Nazi-looted works such as Salomon van Ruysdael's River Landscape with Ferry, once held in the collection of the Rijksmuseum, were restituted to the heirs of the Goudstikker family in 2006.
On Friday, the Dutch government said it would initiate a grand inquiry into the Nazi-looted art in its national holdings, potentially signifying a major shift in the way that the Netherlands deals with restitution.
Often, when artworks plundered during World War II are returned, a claim has been made by the heirs of the pieces’ original owners. But the investigation may make it so that artworks can be returned without anyone having to make any claims.
In its release announcing the news, the Dutch government said that it “aims to return as much as possible of the art looted by the Nazis during the Second World War to its rightful owners.” Doing so could effectively reshape the country’s national holdings. According to a website created by the Dutch government, more than 3,000 plundered works came back to the country after the war.
In a statement, Ingrid van Engelshoven, the Netherlands’s Minister of Education, Culture and Science, said, “We must continue our efforts to return items lost involuntarily or acquired illegally around the time of the Second World War to the right people. . . . This is an important step forward in our thinking around restitution policy.”

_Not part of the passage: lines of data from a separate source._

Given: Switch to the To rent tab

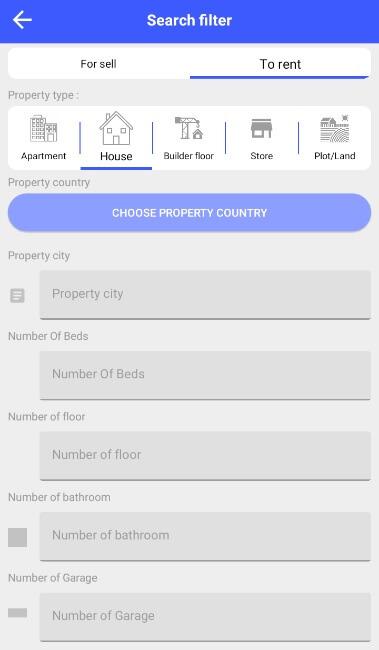Looking at the screenshot, I should pos(280,64).
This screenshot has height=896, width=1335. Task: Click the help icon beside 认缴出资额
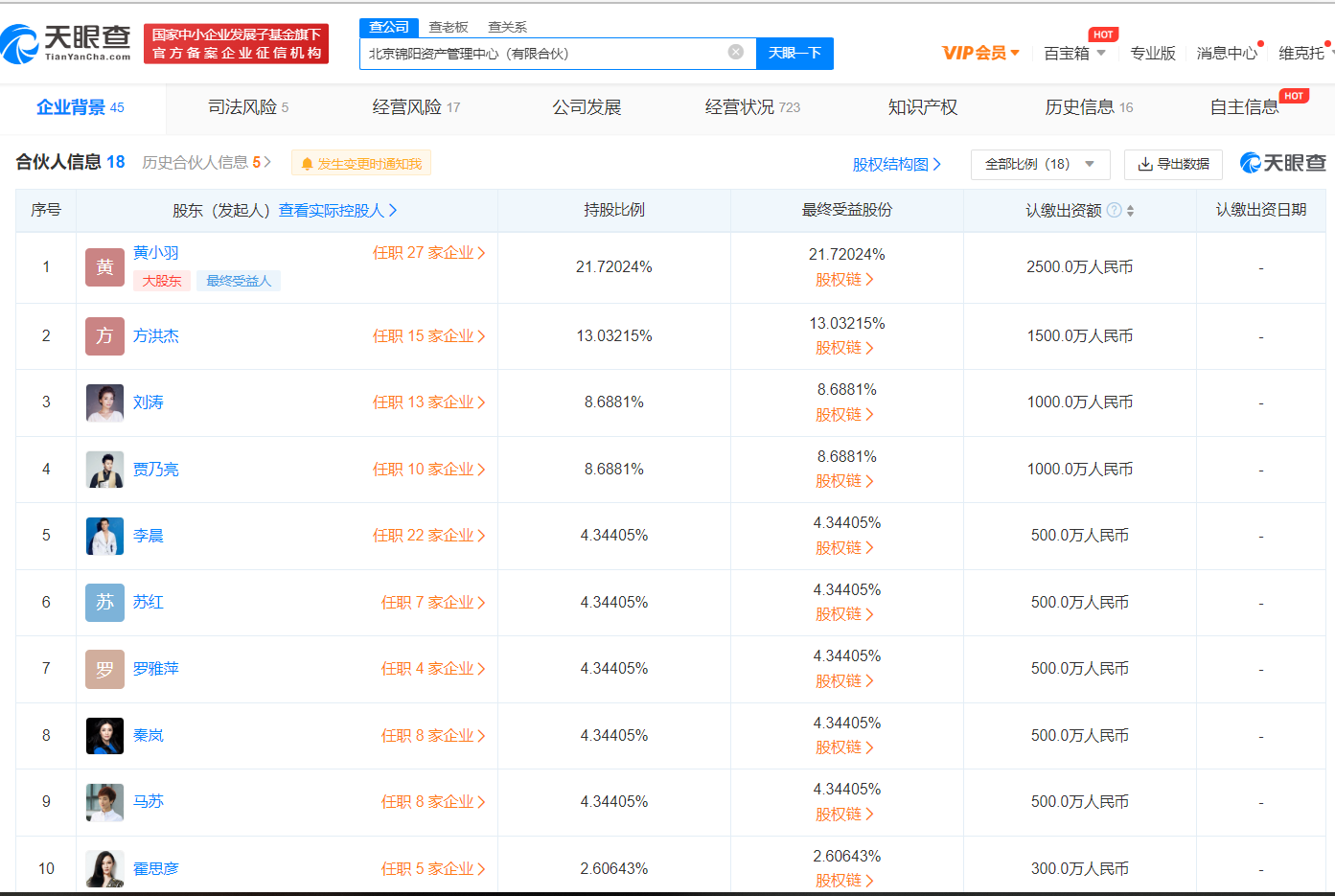tap(1114, 210)
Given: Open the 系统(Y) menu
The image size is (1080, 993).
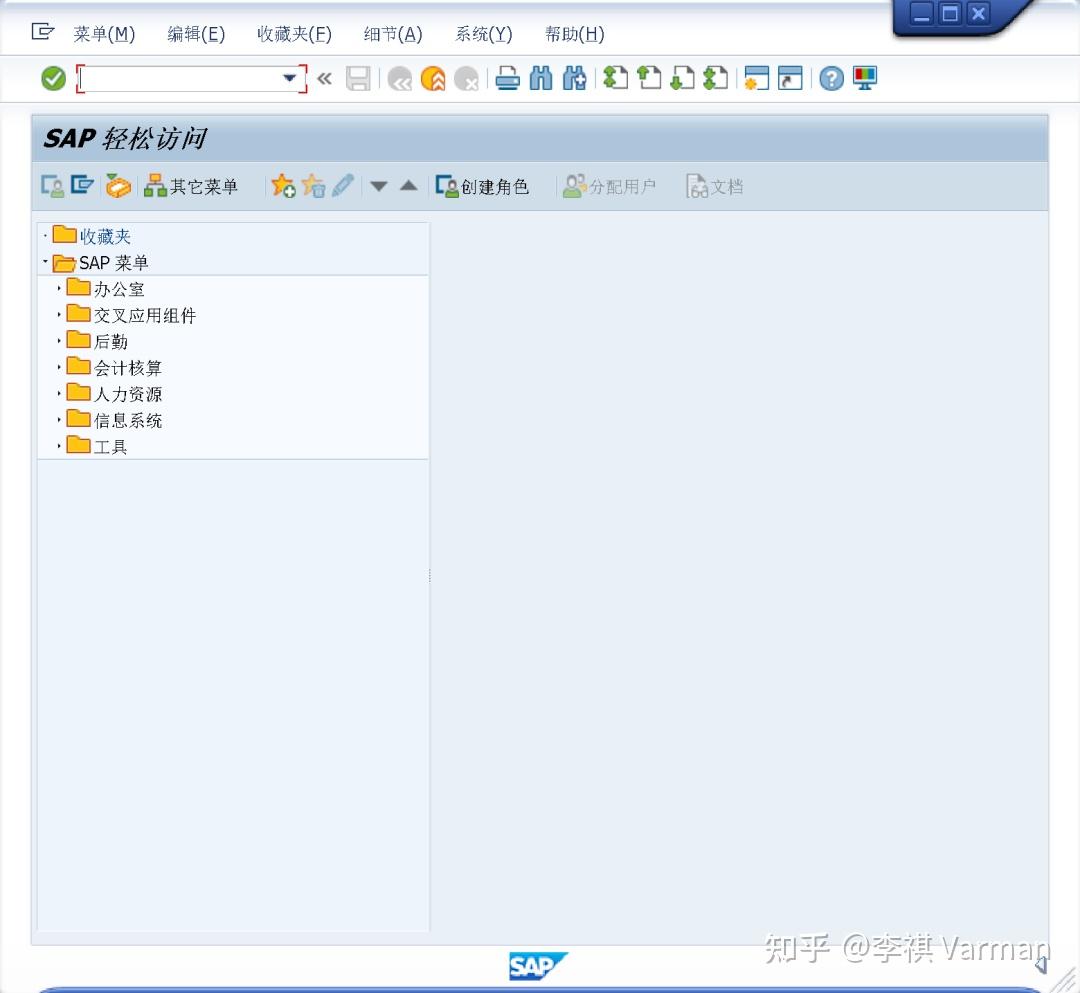Looking at the screenshot, I should click(x=483, y=33).
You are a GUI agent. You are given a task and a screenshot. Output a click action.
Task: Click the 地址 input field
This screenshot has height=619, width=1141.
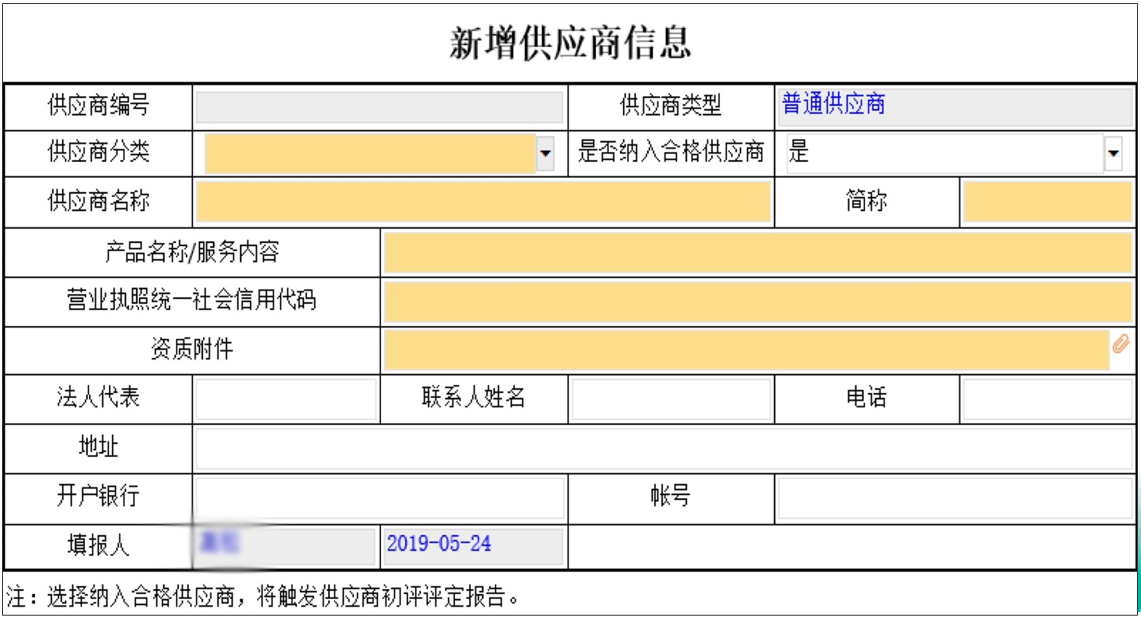coord(664,448)
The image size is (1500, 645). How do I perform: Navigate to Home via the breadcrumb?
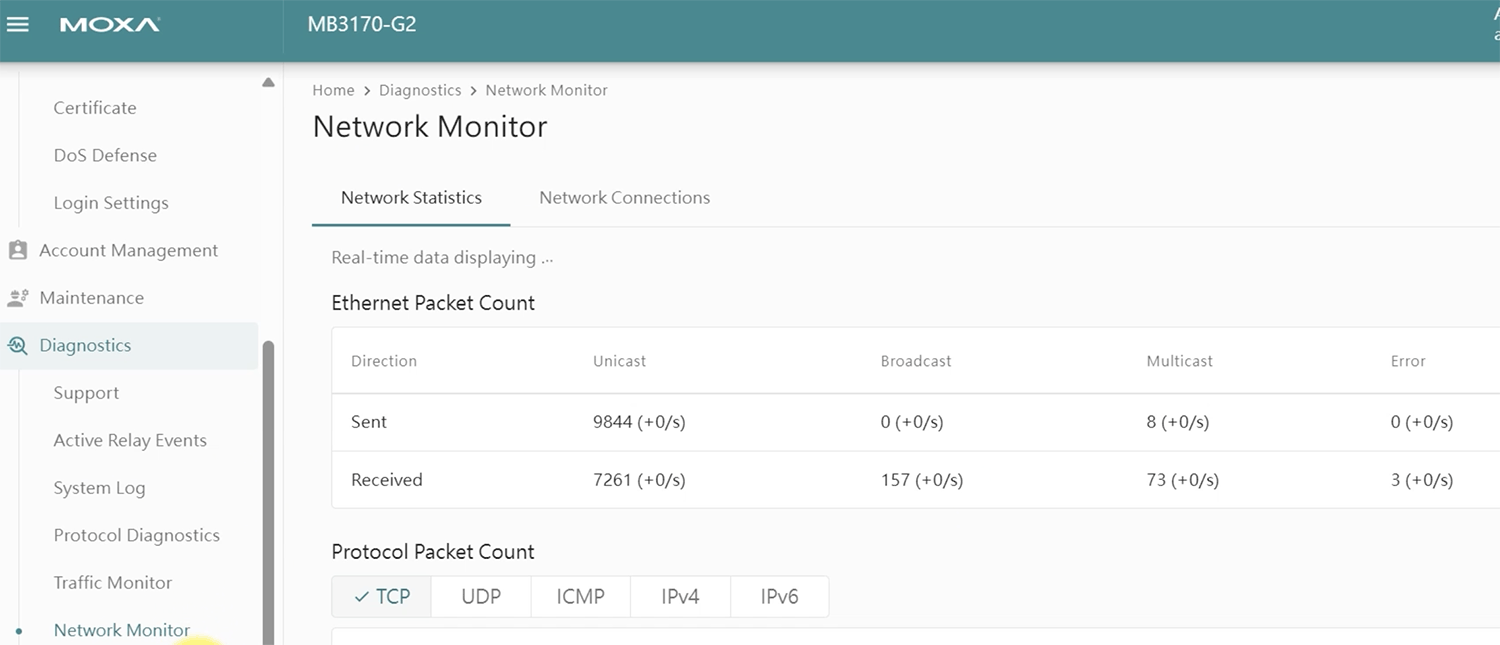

The Dutch government said it will re-examine works in its Netherlands Art Property Collection, which is devoted to Nazi-looted works. Provenances will be revisited in an attempt to furnish them with more detail, and the Cultural Heritage Agency will renew efforts to identify works’ owners.
The government said it now wants to be more transparent about its proceedings. Additionally, officials have recently established a process for dealing with “heirless art,” or work whose owner cannot be identified. Such pieces will be returned to a Jewish heritage institution.
Holland has long been considered a leader when it comes to restituting Nazi-looted art. In 2002, the country set up the Dutch Restitution Committee to oversee efforts to return such works. But, in recent years, the country’s reputation regarding restitution has begun to wane. In 2020, the New York Times reported that the committee had heard 163 cases involving 1,620 works of art, of which only 588 were returned.
Many commentators began alleging that the committee was prioritizing the state over claimants. In 2020, lawyer Jacob Kohnstamm issued a report that found that the Dutch Restitution Committee needed to be “more empathic” and recommended that it abolish its “balance of interests” methods, which allow the committee to give weight to the national interests as well as the interests of the claimants. Two members of the committee, including its chairman, resigned after the report was issued.
Meanwhile, the Dutch government is also aiming to repatriate objects from its holdings that were plundered from former colonies. “There is no place in the Dutch State Collection for cultural heritage objects that were acquired through theft,” van Engelshoven said in February.